Deception technology

Last updated

Deception technology is a category of cyber security defense mechanisms that provide early warning of potential cyber security attacks and alert organizations of unauthorized activity. Deception technology products can detect, analyze, and defend against zero-day and advanced attacks, often in real time. They are automated, accurate, [1] and provide insight into malicious activity within internal networks which may be unseen by other types of cyber defense. Deception technology seeks to deceive an attacker, detect them, and then defeat them.

Contents

Deception technology considers the point of view of human attackers and method for exploiting and navigating networks to identify and exfiltrate data. It integrates with existing technologies to provide new visibility into the internal networks, share high probability alerts and threat intelligence with the existing infrastructure.

Technology: High level view

Deception technology automates the creation of traps (decoys) and lures, which are strategically integrated among existing IT resources. These decoys provide an additional layer of protection to thwart attackers who have breached the network. Traps can be IT assets that utilize genuine licensed operating system software or emulate various devices, such as medical devices, automated teller machines (ATMs), retail point-of-sale systems, switches, routers, and more. On the other hand, lures typically consist of real information technology resources, such as files of different types, that are placed on actual IT assets. Due to advancement in the area of cybersecurity, deception technology programs are increasingly proactive in approach and produce fewer false-positive alerts. The goal is to accurately discover the intention of the attacker and their tactics, technique and procedure. These information will enable effective response from the deception technology platforms. [2]
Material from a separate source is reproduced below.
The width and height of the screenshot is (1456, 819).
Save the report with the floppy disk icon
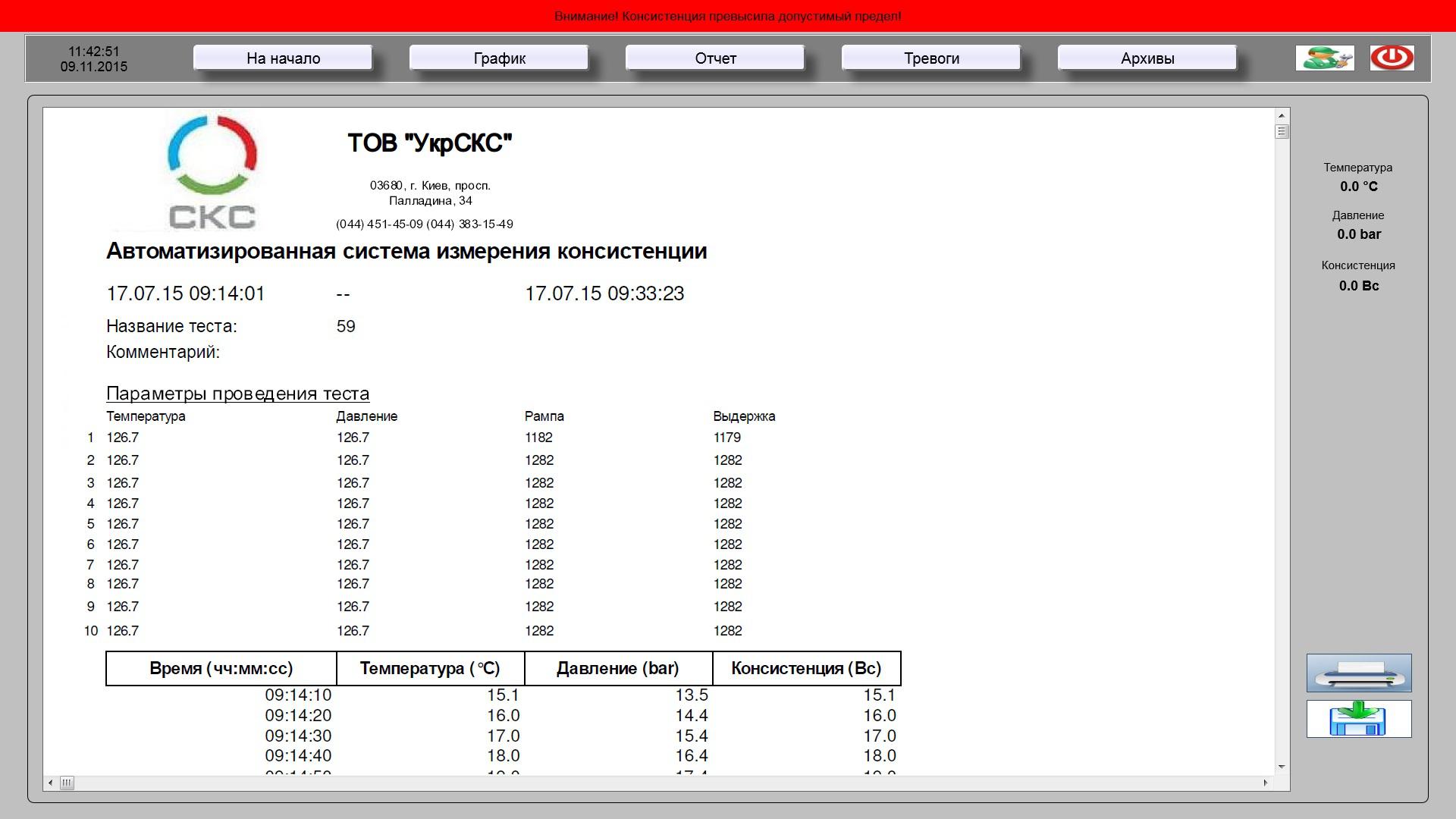point(1359,719)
Upon penetrating the network, attackers seek to establish a backdoor and then use this to identify and exfiltrate data and intellectual property. They begin moving laterally through the internal VLANs and almost immediately will "encounter" one of the traps. Interacting with one of these "decoys" will trigger an alert. These alerts have very high probability and almost always coincide to an ongoing attack. The deception is designed to lure the attacker in – the attacker may consider this a worthy asset and continue by injecting malware. Deception technology generally allows for automated static and dynamic analysis of this injected malware and provides these reports through automation to the security operations personnel. Deception technology may also identify, through indicators of compromise (IOC), suspect end-points that are part of the compromise cycle. Automation also allows for an automated memory analysis of the suspect endpoints, and then automatically isolating the suspect endpoints.

Specialized applications

Internet of things (IoT) devices are not usually scanned by legacy defense in depth and remain prime targets for attackers within the network. Deception technology can identify attackers moving laterally into the network within these devices.

Integrated turnkey devices that utilize embedded operating systems but do not allow these operating systems to be scanned or closely protected by embedded end-point or intrusion detection software are also well protected by a deception technology deployment in the same network. Examples include process control systems (SCADA) used in many manufacturing applications on a global basis. Deception technology has been associated with the discovery of Zombie Zero, [3] an attack vector. Deception technology identified this attacker utilizing malware embedded in barcode readers which were manufactured overseas.

Medical devices are particular vulnerable to cyber-attacks within the healthcare networks. As FDA-certified devices, they are in closed systems and not accessible to standard cyber defense software. Deception technology can surround and protect these devices and identify attackers using backdoor placement and data exfiltration. Recent documented cyber attacks on medical devices include x-ray machines, CT scanners, MRI scanners, blood gas analyzers, PACS systems and many more. Networks utilizing these devices can be protected by deception technology. This attack vector, called medical device hijack or medjack, is estimated to have penetrated many hospitals worldwide. [4]

Specialized deception technology products are now capable of addressing the rise in ransomware by deceiving ransomware into engaging in an attack on a decoy resource, while isolating the infection points and alerting the cyber defense software team. [5]

History

Honeypots were perhaps the first very simple form of deception. A honeypot appeared simply as an unprotected information technology resource and presented itself in an attractive way to a prospective attacker already within the network. However, most early honeypots exhibit challenges with functionality, integrity and overall efficacy in meeting these goals. A key difficulty was lack of automation that enabled broad scale deployment; a deployment strategy that aimed to cover an enterprise where up to tens of thousands of VLANS needed to be protected would not be economically efficient using manual processes and manual configuration.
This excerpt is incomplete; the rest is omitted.